In another poem Manu Kant throws a question to his readers whether they would want Saadat Hasan Manto or Maxim Gorky to tell the tale of the Kathua victim.

When asked what he has to say on the Hindutva elements trying to communalize a heinous crime like rape Manu Kant said, “It is to rend apart the social fabric of the country on communal grounds to reap political dividends. This to me is the prime motive. Second of course, this communalisation of rape especially of the little Kathua victim brings into sharp relief the ethical and moral values of right wing Hindus, nay, all Hindus who believe in and endorse inhuman caste system.”

He believes the Kathua gang rape could have been the ‘Duke Ferdinand moment’ for India. But this could not happen and there was no uprising even in comparison to the Nirbhaya rape case some years back. Why is that so?

He says the main reason is the absence of a strong Left movement in India under which a sustained agitation is possible. “Rising rapes etc are only a symptom of the disease. The disease is the morbid feudal-capitalist system that we have in India. First of all, a sustained movement has to be against this system itself. The middle class can’t lead a sustained agitation because it is not a revolutionary class. It is not united. They have to do jobs, look after their kids, enjoy life, go shopping in malls, etc. Generally it is not impacted directly on a massive scale by the violence happening in society. Hence, their attention span is not more than 24 hours.”

He further said, “Candle light marches are not the solution. If India happens to have and it is almost there going by the number of rapes and lynchings on a daily basis, a Chile like or Argentina like situation, then would we all go on candle light marches on a daily basis? It won’t be practical and importantly, it won’t yield results. The need of the hour is a patient and sustained work among the masses (read: the working class plus the poor peasantry and the urban poor) in order to educate them about the inhuman socio-political system.”

The continuing rapes put a big question mark over the government claims on women empowerment. Manu Kant sees the phenomenon through the prism of contradiction of the prevailing feudal-capitalist system.

In his book of poems on the Kathua rape victim he also points to the link between Kashmir and the rest of India. One of the poems says:

“In time a legend will be born

the travelers from India

returning home from their summer vacations in Kashmir

will tell their relatives & friends

the in the Kashmir valley

nestled in the Himalayas

when you shout the name of your beloved

the whole Kashmir valley resounds

with the name of Asifa Bano.”

The poet also has a strong message for the Indian liberals when he writes :

“Everybody has chosen the colour of their flag

the Sanghis have their saffron

the Muslims their green

the Communists red

After Asifa Bano’s rape

it is incumbent on you

to choose the colour of your flag

the battle lines will be delineated accordingly.”
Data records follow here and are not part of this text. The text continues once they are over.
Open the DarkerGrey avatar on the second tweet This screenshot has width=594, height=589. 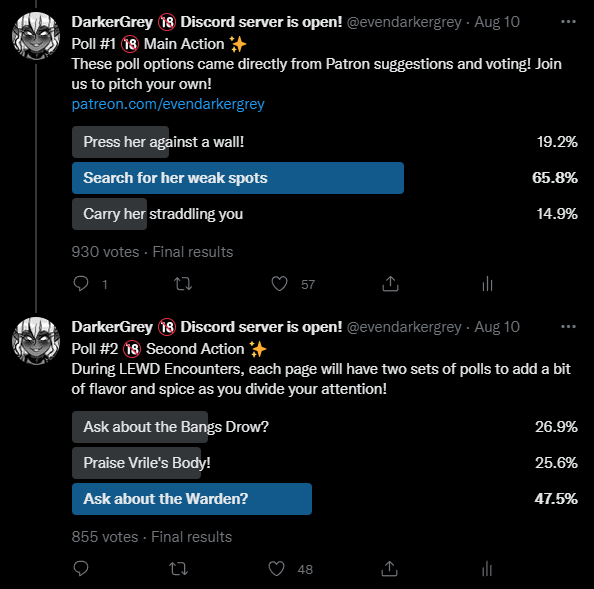pyautogui.click(x=36, y=341)
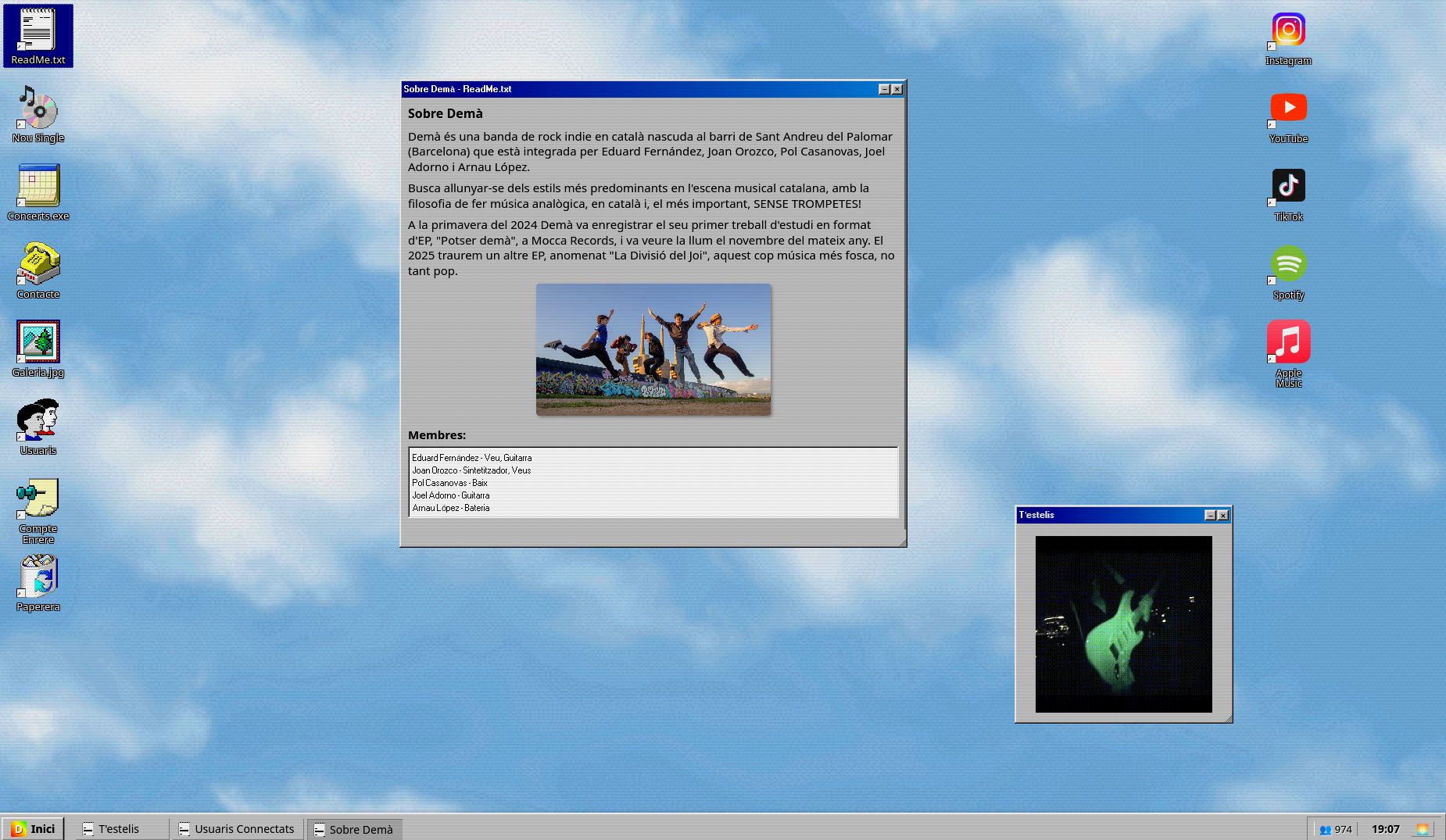Minimize the T'estelis window
This screenshot has height=840, width=1446.
[x=1210, y=516]
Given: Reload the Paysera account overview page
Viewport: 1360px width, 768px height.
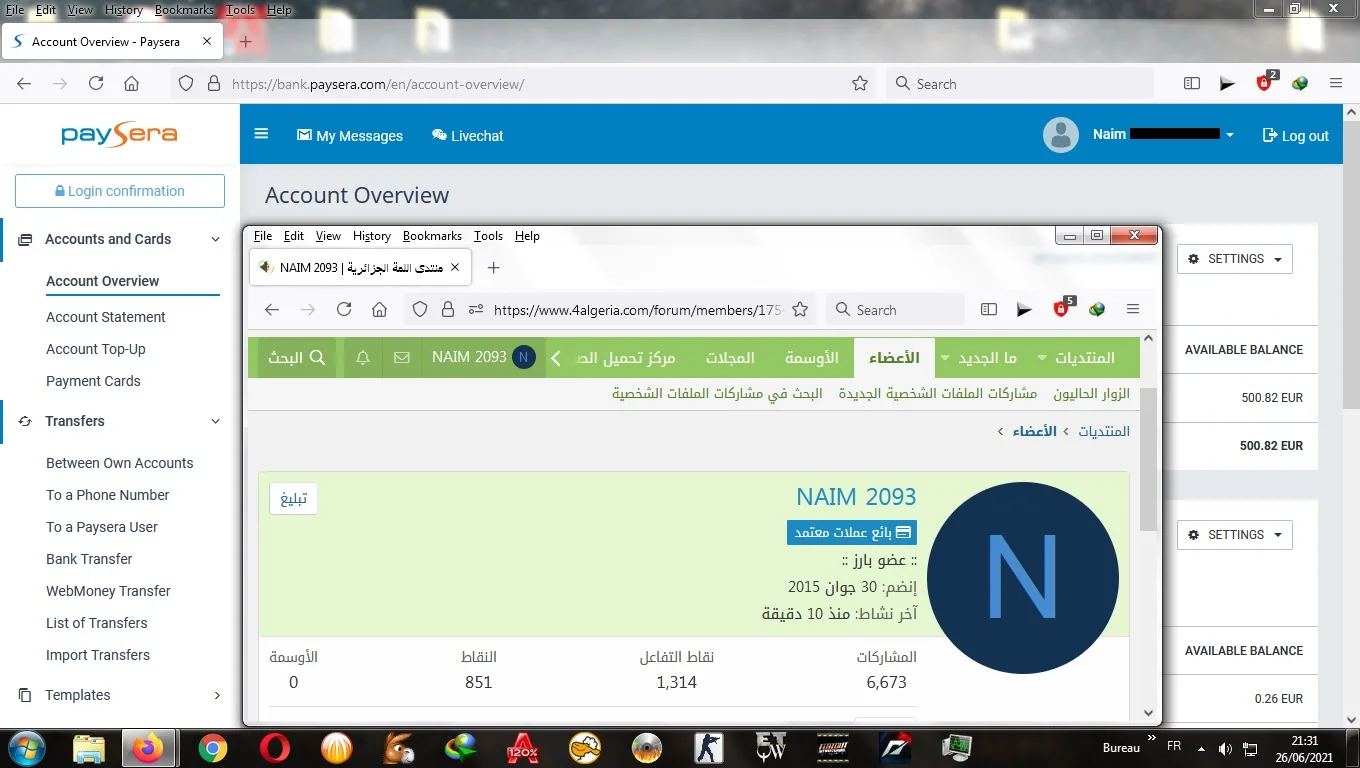Looking at the screenshot, I should click(x=96, y=84).
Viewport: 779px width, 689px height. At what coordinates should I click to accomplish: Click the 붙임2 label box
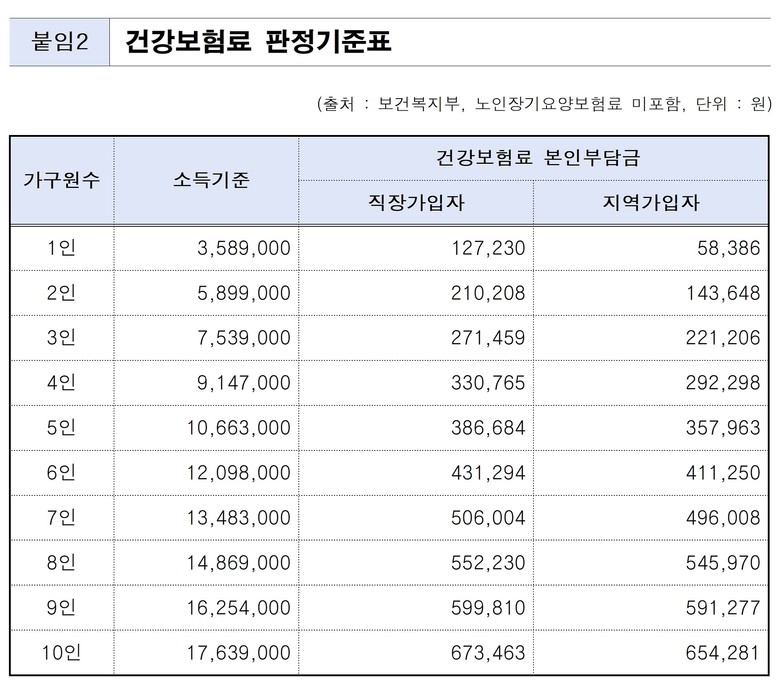tap(60, 42)

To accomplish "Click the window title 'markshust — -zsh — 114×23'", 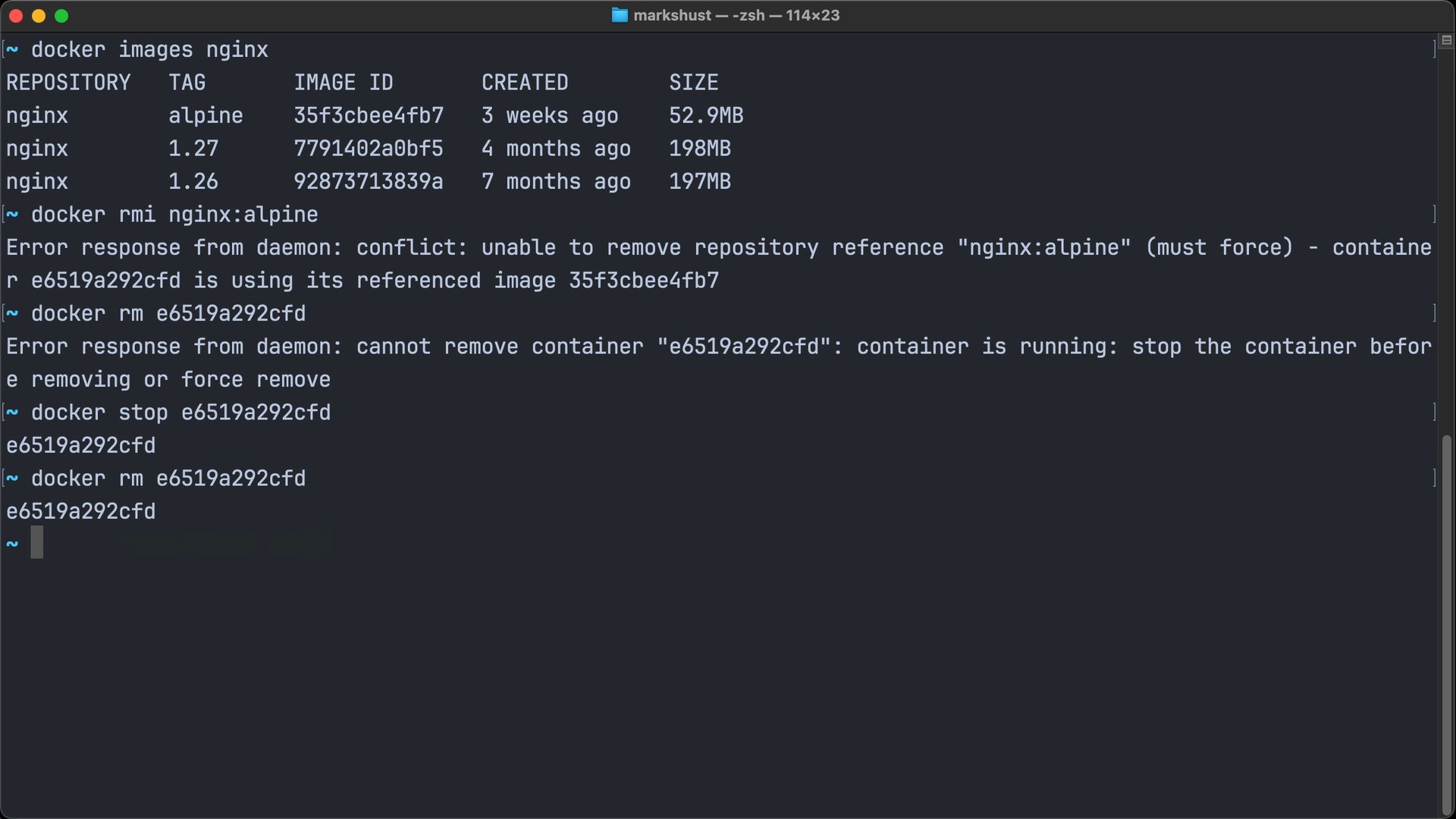I will coord(736,15).
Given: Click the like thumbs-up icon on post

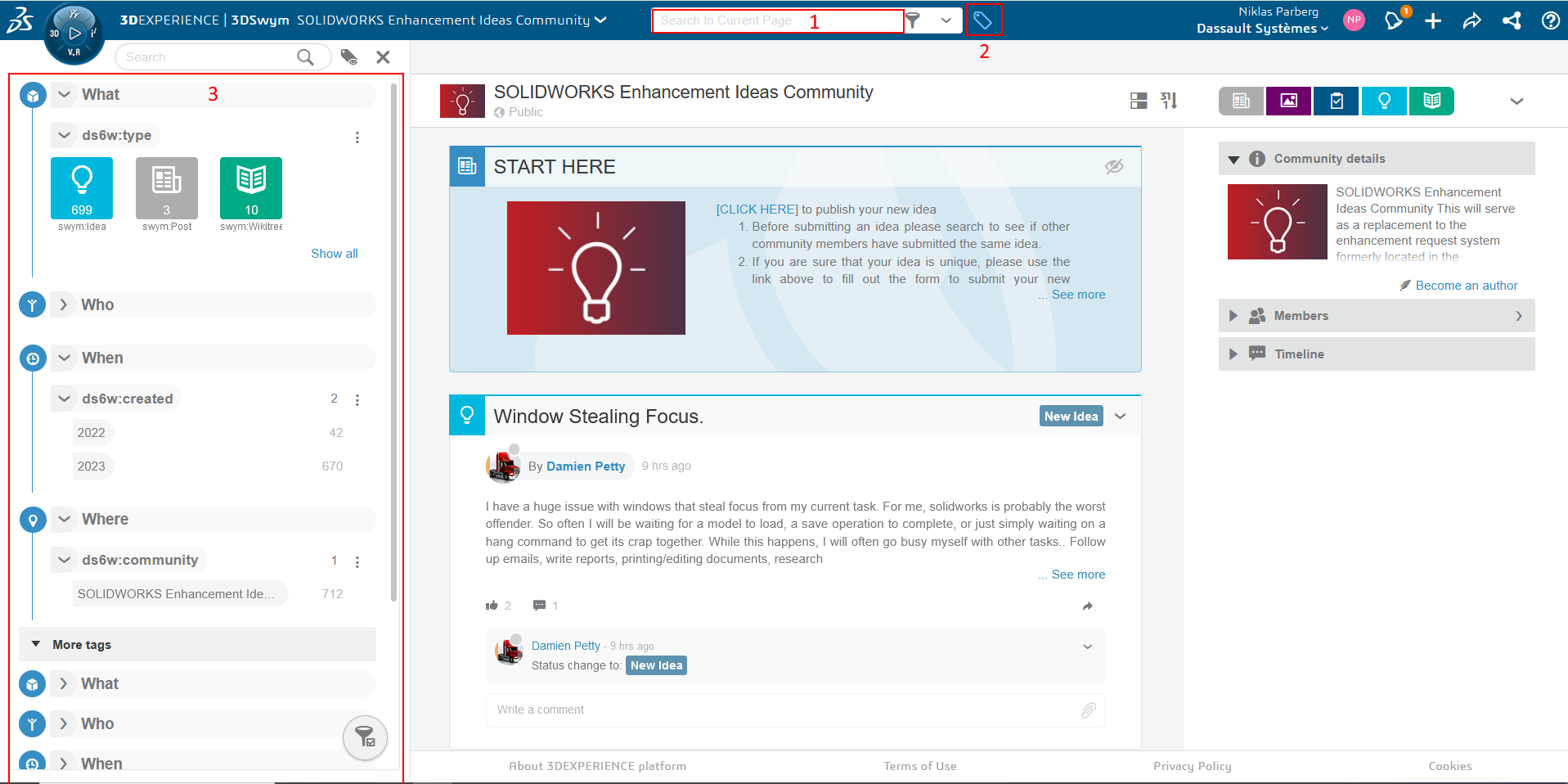Looking at the screenshot, I should click(492, 606).
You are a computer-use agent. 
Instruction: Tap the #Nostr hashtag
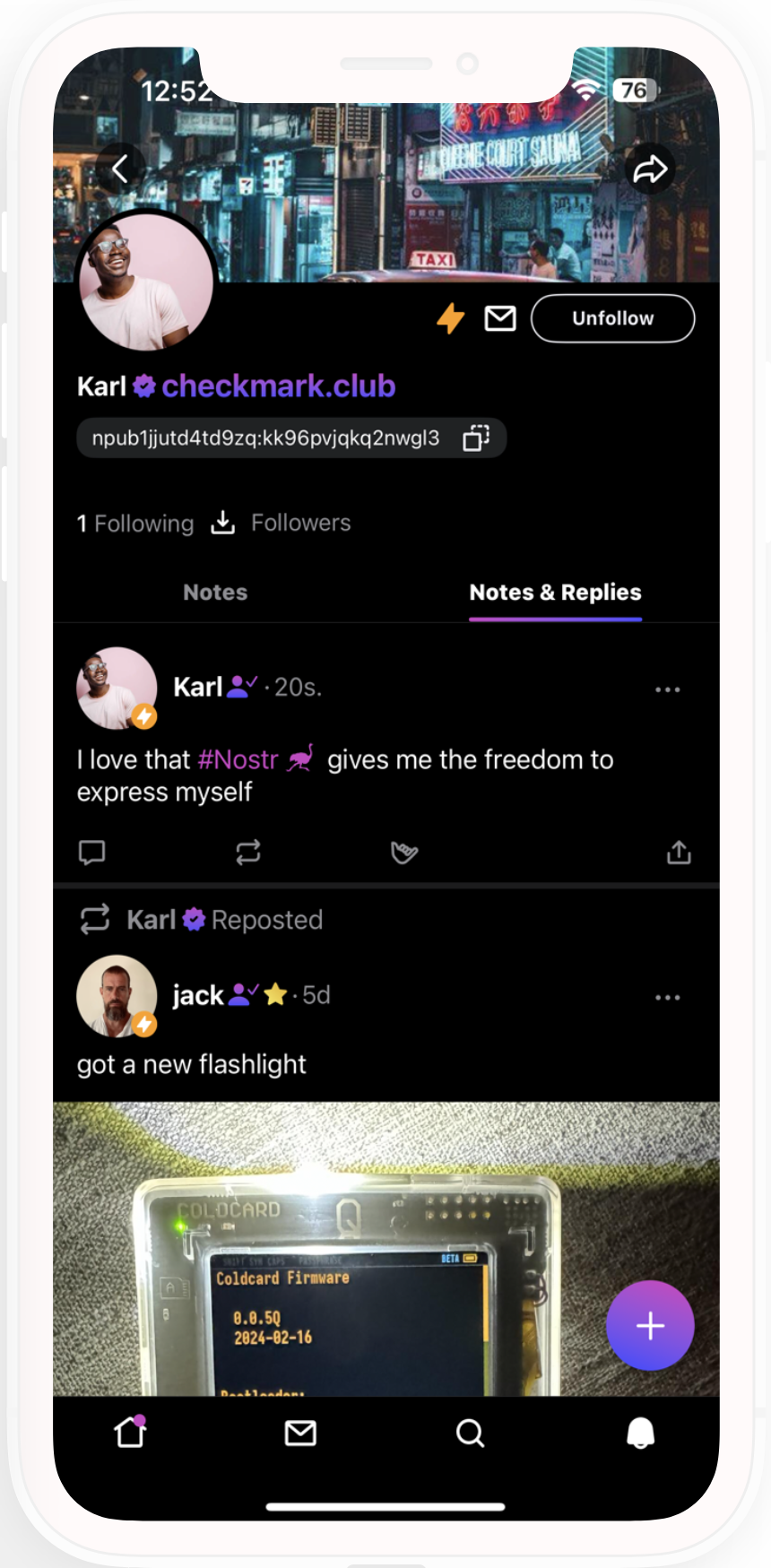click(x=238, y=759)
Referring to the support that came for the accused in the Kathua rape case in the form of protests that were reportedly attended by some Bharatya Janata Party (BJP) leaders, social activist Gauhar Raza has hit out strongly at the system in the foreword to the book.

He has written, “What gave them this confidence?” Four year track record of top political leaders who have committed crimes in broad daylight suddenly getting bails and acquittal, reported murder of judges and the highest court refusing to even institute an enquiry, shameless withdrawal of cases against those who participated in carnages in Gujarat and Uttar Pradesh (UP), murders of witnesses in the biggest scam of admission in medical colleges, silencing the voices of dissent by killing rationalists and media persons, encounters which have become order of the day in UP, the long list of events have given the confidence to the criminals that if you belong to the RSS you will be protected.”

Raza has further written, “Sold out media, eager to oblige their masters, and bhakts will concoct stories to protect criminals by accusing everyone as anti-Hindu except those who are loyal to the RSS.”

About the book, he has quoted Bertolt Brecht’s famous lines ‘Will there be singing in the dark times, yes there will be singing about dark times’ and then underlined that Manu Kant has fulfilled his responsibility by singing about the dark times.